Por: Danilo Leal, Marcela Adari e Bruna Laís dos Santos
Desde o final de 2024, não foram editadas novas normas em decorrência do julgamento da Ação Declaratória de Constitucionalidade nº 49 (ADC 49), no qual o Supremo Tribunal Federal (STF) declarou inconstitucionais trechos da Lei Complementar nº 87/1996 (Lei Kandir) que previam a incidência do Imposto sobre Circulação de Mercadorias e Prestação de Serviços (ICMS) sobre transferências de mercadorias entre estabelecimentos do mesmo titular.
Este artigo apresenta um resumo dos principais pontos do julgamento, com comentários sobre questões relevantes que afetam contribuintes que utilizam benefícios fiscais do ICMS. O objetivo é esclarecer as implicações estratégicas do Convênio ICMS nº 109/2024 e outros desdobramentos decorrentes da decisão do STF.
1. Percurso legislativo e jurisprudencial até a ADC 49
A discussão sobre a incidência do ICMS nas transferências entre filiais não é recente. Desde a década de 1990, o Superior Tribunal de Justiça (STJ), por meio da Súmula 166, já firmava o entendimento de que “não constitui fato gerador do ICMS o simples deslocamento de mercadoria de um para outro estabelecimento do mesmo contribuinte”. O STF reforçou essa interpretação ao julgar a repercussão geral no ARE nº 1.225.885 (Tema nº 1.099).
################
LISTA DE EXERCÍCIOS:
A. Segundo o trecho selecionado, qual súmula do STJ firmava o entendimento de que o simples deslocamento de mercadoria entre estabelecimentos do mesmo contribuinte não constitui fato gerador do ICMS?
B. Extraia do trecho selecionado a passagem que vai de "Este artigo apresenta" até "decisão do STF.".
Para responder, baseie-se unicamente no trecho selecionado.

MATERIAL FORNECIDO:
################
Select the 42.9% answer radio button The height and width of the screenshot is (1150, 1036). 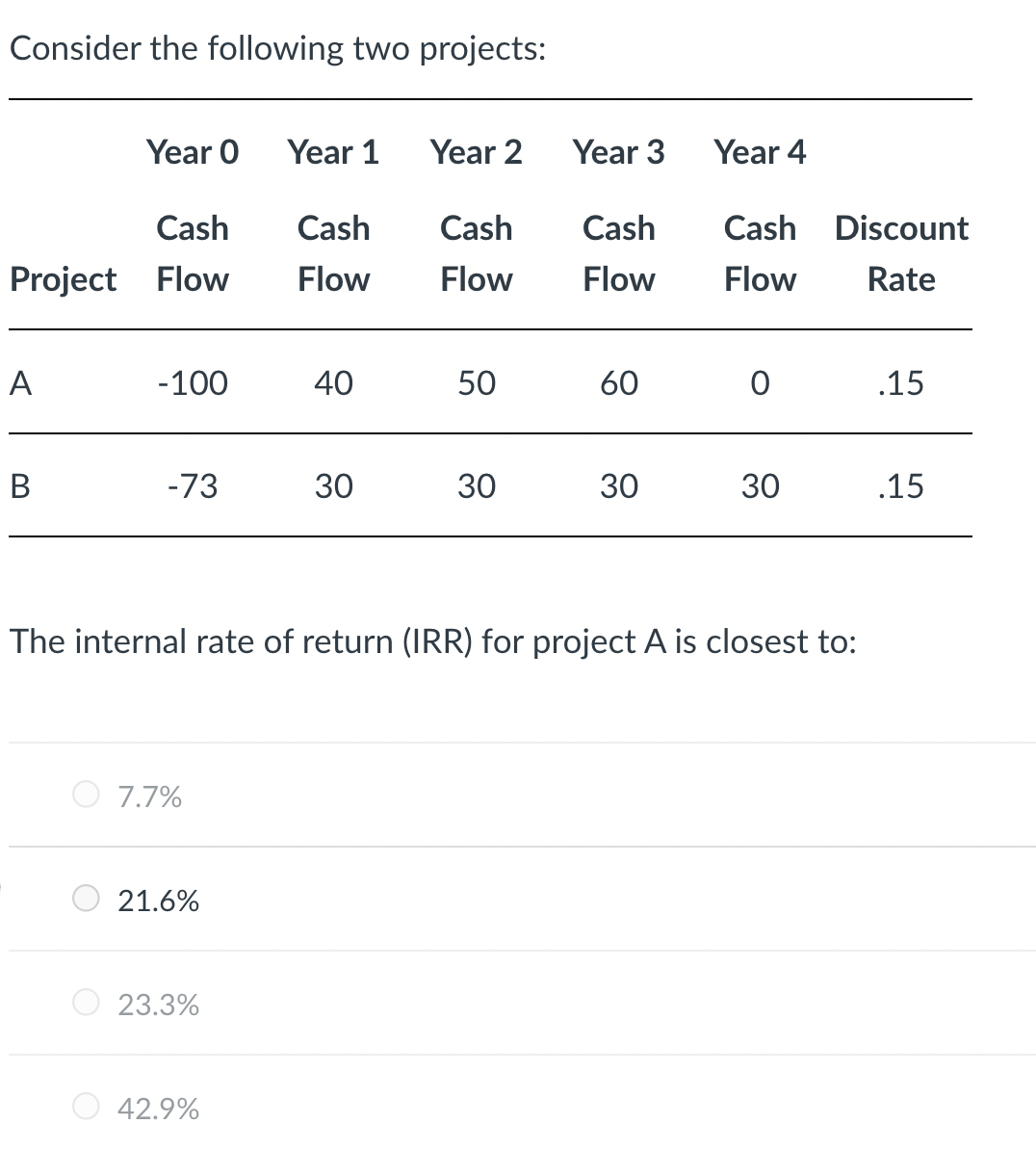[86, 1107]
################
RESPOSTAS DOS EXERCÍCIOS:
A. A Súmula 166.

B.
Este artigo apresenta um resumo dos principais pontos do julgamento, com comentários sobre questões relevantes que afetam contribuintes que utilizam benefícios fiscais do ICMS. O objetivo é esclarecer as implicações estratégicas do Convênio ICMS nº 109/2024 e outros desdobramentos decorrentes da decisão do STF.